Frases en puntos suspensivos

Querida amiga:

  Esta será la última carta que te escriba. No sé si llegarás a leerla algún día, pero necesitaba decirte todo aquello que me quedó por decir.

  Te hice muchas promesas que jamás cumplí ni llegaré nunca a hacerlas realidad. Muchas palabras que ahora son tan sólo eso, palabras. Palabras que han perdido todo su sentido y significado, frases que quedaron en puntos suspensivos sin llegar a ningún final.

  Ahora siento haberme ido de tu lado aquel día. Apenas te acababa de conocer y sabía que quería pasar el resto de mi vida a tu lado, pero me tuve que ir. Tenía que hacer aquel viaje que había programado hace algún tiempo atrás. Tenía que encontrarme a mí mismo primero, antes de vivir esa aventura contigo. Después de todo lo que había sucedido necesitaba estar un tiempo solo, reflexionar y meditar. Nunca había planeado conocerte, pero la vida da vueltas y esa noche el destino quiso que te cruzaras en mi camino. No quería separarme de ti, pero te dejé ahí. “Solo son seis meses, el tiempo pasa rápido”, pensaba una y otra vez. Ahora sé que esos malditos seis meses durarán para siempre.

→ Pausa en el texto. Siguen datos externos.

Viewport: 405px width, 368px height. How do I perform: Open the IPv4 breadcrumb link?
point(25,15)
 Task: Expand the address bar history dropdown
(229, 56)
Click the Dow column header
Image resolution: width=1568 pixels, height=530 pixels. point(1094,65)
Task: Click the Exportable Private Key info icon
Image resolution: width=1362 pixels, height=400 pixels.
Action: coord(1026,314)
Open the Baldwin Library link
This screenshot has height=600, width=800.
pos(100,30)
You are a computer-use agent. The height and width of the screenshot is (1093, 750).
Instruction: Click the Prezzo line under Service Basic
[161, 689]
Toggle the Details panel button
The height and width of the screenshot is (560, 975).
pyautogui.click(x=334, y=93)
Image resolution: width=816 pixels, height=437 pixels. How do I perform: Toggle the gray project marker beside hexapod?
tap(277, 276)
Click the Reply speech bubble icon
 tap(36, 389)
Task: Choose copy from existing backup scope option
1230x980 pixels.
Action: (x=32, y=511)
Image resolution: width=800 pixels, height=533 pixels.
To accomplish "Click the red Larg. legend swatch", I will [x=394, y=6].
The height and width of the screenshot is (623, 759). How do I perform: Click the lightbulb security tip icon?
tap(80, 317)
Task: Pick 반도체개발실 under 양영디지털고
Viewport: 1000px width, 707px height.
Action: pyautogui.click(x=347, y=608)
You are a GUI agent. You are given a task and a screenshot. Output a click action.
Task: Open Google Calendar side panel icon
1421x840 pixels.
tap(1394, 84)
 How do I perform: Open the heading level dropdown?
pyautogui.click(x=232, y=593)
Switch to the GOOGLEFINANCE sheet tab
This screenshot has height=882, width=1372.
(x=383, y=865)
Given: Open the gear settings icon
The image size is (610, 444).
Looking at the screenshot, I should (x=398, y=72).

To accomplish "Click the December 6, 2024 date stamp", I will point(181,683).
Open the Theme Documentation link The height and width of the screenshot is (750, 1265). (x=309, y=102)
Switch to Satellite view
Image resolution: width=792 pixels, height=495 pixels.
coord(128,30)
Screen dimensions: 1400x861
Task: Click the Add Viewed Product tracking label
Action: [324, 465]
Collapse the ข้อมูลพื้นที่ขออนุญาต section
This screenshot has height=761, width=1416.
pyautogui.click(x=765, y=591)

  Te prometí que volvería, te dije que estaría contigo siempre, te pedí que me esperaras, pero sólo eran palabras. Durante todos aquellos días que estuve viajando no hubo un día que no pensara en ti. El viaje fue largo, recorrí medio mundo y acabé en la otra parte, pero conseguí mi propósito; me encontré a mí mismo y me di cuenta de que estaba equivocado. Aprendí a valorar cosas que nunca me habían importado, a ser yo mismo sin tener en cuenta la opinión de los demás, a vivir mi vida y tomar mis decisiones. Y cada vez la idea de volver junto a ti era más fuerte.

  Estaba listo para regresar, lo tenía claro. Una semana más y volvería a tu lado. Quería empezar esa nueva aventura con todo lo que había aprendido, enseñarte la vida con otros ojos. Tan sólo una semana y estos seis meses quedarían lejanos, permaneciendo en mi recuerdo para siempre. Ahora el tiempo jugaba a nuestro favor, pero una vez más el destino me tenía algo preparado. Algo que ni tú, ni yo, ni nadie había planeado.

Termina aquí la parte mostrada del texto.